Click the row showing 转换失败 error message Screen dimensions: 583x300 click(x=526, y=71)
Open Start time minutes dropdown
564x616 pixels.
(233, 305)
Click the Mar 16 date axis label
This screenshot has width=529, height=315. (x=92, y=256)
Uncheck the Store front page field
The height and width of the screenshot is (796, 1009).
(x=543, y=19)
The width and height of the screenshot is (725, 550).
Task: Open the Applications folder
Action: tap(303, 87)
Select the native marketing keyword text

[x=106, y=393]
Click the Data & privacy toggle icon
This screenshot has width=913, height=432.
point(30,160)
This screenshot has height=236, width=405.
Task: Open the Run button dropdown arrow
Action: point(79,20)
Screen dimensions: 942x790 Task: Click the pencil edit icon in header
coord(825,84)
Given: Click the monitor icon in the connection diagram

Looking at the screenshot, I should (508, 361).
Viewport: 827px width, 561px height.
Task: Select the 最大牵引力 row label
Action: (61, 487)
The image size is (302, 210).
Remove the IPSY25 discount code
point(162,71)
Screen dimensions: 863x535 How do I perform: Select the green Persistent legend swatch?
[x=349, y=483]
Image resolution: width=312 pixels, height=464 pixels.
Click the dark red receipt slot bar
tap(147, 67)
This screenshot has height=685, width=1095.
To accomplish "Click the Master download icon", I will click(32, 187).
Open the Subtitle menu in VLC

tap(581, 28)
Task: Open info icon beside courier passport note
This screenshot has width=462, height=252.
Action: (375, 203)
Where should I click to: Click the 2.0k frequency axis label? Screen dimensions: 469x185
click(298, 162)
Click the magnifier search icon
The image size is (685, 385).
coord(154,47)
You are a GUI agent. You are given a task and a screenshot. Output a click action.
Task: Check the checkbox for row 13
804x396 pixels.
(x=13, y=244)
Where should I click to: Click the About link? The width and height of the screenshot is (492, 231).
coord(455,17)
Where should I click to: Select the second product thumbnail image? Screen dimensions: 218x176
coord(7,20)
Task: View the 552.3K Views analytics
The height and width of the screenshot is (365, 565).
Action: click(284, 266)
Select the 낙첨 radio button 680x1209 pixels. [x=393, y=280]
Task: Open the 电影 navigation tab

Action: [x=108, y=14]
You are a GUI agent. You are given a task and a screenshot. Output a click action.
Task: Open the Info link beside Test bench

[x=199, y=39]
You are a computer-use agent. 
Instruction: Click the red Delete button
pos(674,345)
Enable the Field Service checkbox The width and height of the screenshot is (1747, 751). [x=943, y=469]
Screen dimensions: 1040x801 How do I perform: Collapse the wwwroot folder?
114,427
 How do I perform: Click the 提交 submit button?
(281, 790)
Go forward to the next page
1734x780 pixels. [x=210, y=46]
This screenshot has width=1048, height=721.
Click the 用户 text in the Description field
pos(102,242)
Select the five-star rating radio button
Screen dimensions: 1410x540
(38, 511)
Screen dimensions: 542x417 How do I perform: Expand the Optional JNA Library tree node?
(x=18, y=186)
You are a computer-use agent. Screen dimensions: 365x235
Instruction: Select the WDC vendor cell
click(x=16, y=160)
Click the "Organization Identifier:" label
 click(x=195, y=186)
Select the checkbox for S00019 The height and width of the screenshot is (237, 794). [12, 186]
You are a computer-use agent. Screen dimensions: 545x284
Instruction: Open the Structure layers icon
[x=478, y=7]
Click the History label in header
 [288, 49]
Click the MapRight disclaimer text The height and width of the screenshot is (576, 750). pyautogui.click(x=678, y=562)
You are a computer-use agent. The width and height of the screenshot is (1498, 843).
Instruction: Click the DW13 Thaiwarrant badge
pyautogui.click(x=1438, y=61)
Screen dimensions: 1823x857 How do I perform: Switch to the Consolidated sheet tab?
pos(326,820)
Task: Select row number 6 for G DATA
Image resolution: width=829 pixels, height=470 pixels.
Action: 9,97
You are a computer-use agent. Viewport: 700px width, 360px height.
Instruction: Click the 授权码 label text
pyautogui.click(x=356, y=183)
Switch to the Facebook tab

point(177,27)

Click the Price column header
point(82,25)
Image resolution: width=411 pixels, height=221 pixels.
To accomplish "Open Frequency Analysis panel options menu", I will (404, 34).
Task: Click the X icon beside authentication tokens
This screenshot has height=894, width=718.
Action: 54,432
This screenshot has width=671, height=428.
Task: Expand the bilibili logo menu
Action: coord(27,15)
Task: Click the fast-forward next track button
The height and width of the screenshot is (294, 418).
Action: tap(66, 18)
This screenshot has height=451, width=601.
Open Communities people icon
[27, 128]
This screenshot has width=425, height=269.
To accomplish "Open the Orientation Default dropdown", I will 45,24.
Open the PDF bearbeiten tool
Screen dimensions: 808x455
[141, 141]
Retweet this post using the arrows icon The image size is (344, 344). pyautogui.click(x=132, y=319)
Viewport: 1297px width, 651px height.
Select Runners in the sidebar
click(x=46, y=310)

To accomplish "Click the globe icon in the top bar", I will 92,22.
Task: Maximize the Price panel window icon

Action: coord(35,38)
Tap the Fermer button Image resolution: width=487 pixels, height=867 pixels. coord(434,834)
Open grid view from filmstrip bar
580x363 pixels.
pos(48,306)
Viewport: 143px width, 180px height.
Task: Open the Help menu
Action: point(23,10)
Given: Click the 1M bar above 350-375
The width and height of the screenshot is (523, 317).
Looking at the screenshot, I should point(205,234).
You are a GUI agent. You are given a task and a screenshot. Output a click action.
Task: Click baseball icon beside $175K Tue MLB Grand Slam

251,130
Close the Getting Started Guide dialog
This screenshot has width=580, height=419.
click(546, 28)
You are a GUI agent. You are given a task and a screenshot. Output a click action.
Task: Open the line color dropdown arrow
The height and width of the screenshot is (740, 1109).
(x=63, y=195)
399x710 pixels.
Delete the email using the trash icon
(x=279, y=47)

· · · ·

This exercise calls for repeating every line of the data exactly.

> **Completed task**
Click the row showing 转换失败 error message Screen dimensions: 583x300 click(x=526, y=71)
Open Start time minutes dropdown
564x616 pixels.
(233, 305)
Click the Mar 16 date axis label
This screenshot has width=529, height=315. (x=92, y=256)
Uncheck the Store front page field
The height and width of the screenshot is (796, 1009).
(x=543, y=19)
The width and height of the screenshot is (725, 550).
Task: Open the Applications folder
Action: tap(303, 87)
Select the native marketing keyword text

[x=106, y=393]
Click the Data & privacy toggle icon
This screenshot has width=913, height=432.
point(30,160)
This screenshot has height=236, width=405.
Task: Open the Run button dropdown arrow
Action: point(79,20)
Screen dimensions: 942x790 Task: Click the pencil edit icon in header
coord(825,84)
Given: Click the monitor icon in the connection diagram

Looking at the screenshot, I should (508, 361).
Viewport: 827px width, 561px height.
Task: Select the 最大牵引力 row label
Action: (61, 487)
The image size is (302, 210).
Remove the IPSY25 discount code
point(162,71)
Screen dimensions: 863x535 How do I perform: Select the green Persistent legend swatch?
[x=349, y=483]
Image resolution: width=312 pixels, height=464 pixels.
Click the dark red receipt slot bar
tap(147, 67)
This screenshot has height=685, width=1095.
To accomplish "Click the Master download icon", I will click(32, 187).
Open the Subtitle menu in VLC

tap(581, 28)
Task: Open info icon beside courier passport note
This screenshot has width=462, height=252.
Action: (375, 203)
Where should I click to: Click the 2.0k frequency axis label? Screen dimensions: 469x185
click(298, 162)
Click the magnifier search icon
The image size is (685, 385).
coord(154,47)
You are a GUI agent. You are given a task and a screenshot. Output a click action.
Task: Check the checkbox for row 13
804x396 pixels.
(x=13, y=244)
Where should I click to: Click the About link? The width and height of the screenshot is (492, 231).
coord(455,17)
Where should I click to: Select the second product thumbnail image? Screen dimensions: 218x176
coord(7,20)
Task: View the 552.3K Views analytics
The height and width of the screenshot is (365, 565).
Action: click(284, 266)
Select the 낙첨 radio button 680x1209 pixels. [x=393, y=280]
Task: Open the 电影 navigation tab

Action: [x=108, y=14]
You are a GUI agent. You are given a task and a screenshot. Output a click action.
Task: Open the Info link beside Test bench

[x=199, y=39]
You are a computer-use agent. 
Instruction: Click the red Delete button
pos(674,345)
Enable the Field Service checkbox The width and height of the screenshot is (1747, 751). [x=943, y=469]
Screen dimensions: 1040x801 How do I perform: Collapse the wwwroot folder?
114,427
 How do I perform: Click the 提交 submit button?
(281, 790)
Go forward to the next page
1734x780 pixels. [x=210, y=46]
This screenshot has width=1048, height=721.
Click the 用户 text in the Description field
pos(102,242)
Select the five-star rating radio button
Screen dimensions: 1410x540
(38, 511)
Screen dimensions: 542x417 How do I perform: Expand the Optional JNA Library tree node?
(x=18, y=186)
You are a computer-use agent. Screen dimensions: 365x235
Instruction: Select the WDC vendor cell
click(x=16, y=160)
Click the "Organization Identifier:" label
 click(x=195, y=186)
Select the checkbox for S00019 The height and width of the screenshot is (237, 794). [12, 186]
You are a computer-use agent. Screen dimensions: 545x284
Instruction: Open the Structure layers icon
[x=478, y=7]
Click the History label in header
 [288, 49]
Click the MapRight disclaimer text The height and width of the screenshot is (576, 750). pyautogui.click(x=678, y=562)
You are a computer-use agent. The width and height of the screenshot is (1498, 843).
Instruction: Click the DW13 Thaiwarrant badge
pyautogui.click(x=1438, y=61)
Screen dimensions: 1823x857 How do I perform: Switch to the Consolidated sheet tab?
pos(326,820)
Task: Select row number 6 for G DATA
Image resolution: width=829 pixels, height=470 pixels.
Action: 9,97
You are a computer-use agent. Viewport: 700px width, 360px height.
Instruction: Click the 授权码 label text
pyautogui.click(x=356, y=183)
Switch to the Facebook tab

point(177,27)

Click the Price column header
point(82,25)
Image resolution: width=411 pixels, height=221 pixels.
To accomplish "Open Frequency Analysis panel options menu", I will (404, 34).
Task: Click the X icon beside authentication tokens
This screenshot has height=894, width=718.
Action: 54,432
This screenshot has width=671, height=428.
Task: Expand the bilibili logo menu
Action: coord(27,15)
Task: Click the fast-forward next track button
The height and width of the screenshot is (294, 418).
Action: tap(66, 18)
This screenshot has height=451, width=601.
Open Communities people icon
[27, 128]
This screenshot has width=425, height=269.
To accomplish "Open the Orientation Default dropdown", I will 45,24.
Open the PDF bearbeiten tool
Screen dimensions: 808x455
[141, 141]
Retweet this post using the arrows icon The image size is (344, 344). pyautogui.click(x=132, y=319)
Viewport: 1297px width, 651px height.
Select Runners in the sidebar
click(x=46, y=310)

To accomplish "Click the globe icon in the top bar", I will 92,22.
Task: Maximize the Price panel window icon

Action: coord(35,38)
Tap the Fermer button Image resolution: width=487 pixels, height=867 pixels. coord(434,834)
Open grid view from filmstrip bar
580x363 pixels.
pos(48,306)
Viewport: 143px width, 180px height.
Task: Open the Help menu
Action: point(23,10)
Given: Click the 1M bar above 350-375
The width and height of the screenshot is (523, 317).
Looking at the screenshot, I should point(205,234).
You are a GUI agent. You are given a task and a screenshot. Output a click action.
Task: Click baseball icon beside $175K Tue MLB Grand Slam

251,130
Close the Getting Started Guide dialog
This screenshot has width=580, height=419.
click(546, 28)
You are a GUI agent. You are given a task and a screenshot. Output a click action.
Task: Open the line color dropdown arrow
The height and width of the screenshot is (740, 1109).
(x=63, y=195)
399x710 pixels.
Delete the email using the trash icon
(x=279, y=47)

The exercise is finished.